In recent years however, hundreds and hundreds of these schemes have closed because companies can no longer afford to keep topping up the funds. The current fiasco surrounding the BHS pension fund is just the latest high profile example of the kitty not having enough money to pay the pensions it promised.

The Pension Protection Fund, set up back in 2005, has taken over responsibility for well over 1,000 pension funds where companies have gone bust, or they can’t afford to keep them going.

Final salary pensions though, are only enjoyed by the minority of workers. Of the rest, more than half have made absolutely no provision at all, but some have saved into their own personal fund. Even then, according to the Association of British Insurers, the average fund at retirement is only around £33,000.

At current rates of interest, that £33,000 would only give you an income of around £1,600 per year. Added to a state pension, that would give a total monthly income of just £630.

Unfortunately, there is no magic wand. The brutal truth is that for people to get more pension in retirement, the working population needs to pay more in taxes. That is an unelectable position for a political party to take, so it will never happen.

The alternative is for the working population to start saving earlier, and for longer, to provide their own income top up in later life. To make that work, there needs to be much more education around how much you need to save to generate a meaningful income when you retire.

Instead of spending millions on an advertising campaign featuring a ridiculous fluffy giant animal representing the newly introduced workplace pensions, the Government should be telling young people in plain language what and how they should be planning for their long term futures.

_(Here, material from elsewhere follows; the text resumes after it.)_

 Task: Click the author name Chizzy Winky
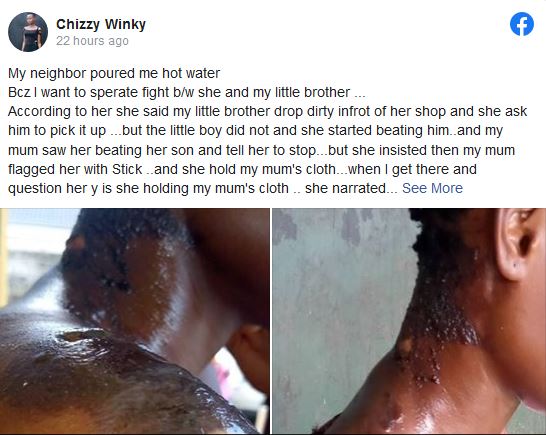pyautogui.click(x=101, y=24)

Bizarrely, there is another way of stretching the state pension fund. You are not entitled to the pension if you are in prison. Far and away the fastest rising prison age group are men over 50 – of which a big percentage are either already pensioners or are approaching pension age.

Maybe the Government should be working on a plan to release all young offenders and put them to work (paying tax)….and filling the cells with ageing shoplifters, grumpy old men and dangerous drivers.

It’s as good a solution as anything else I’ve heard.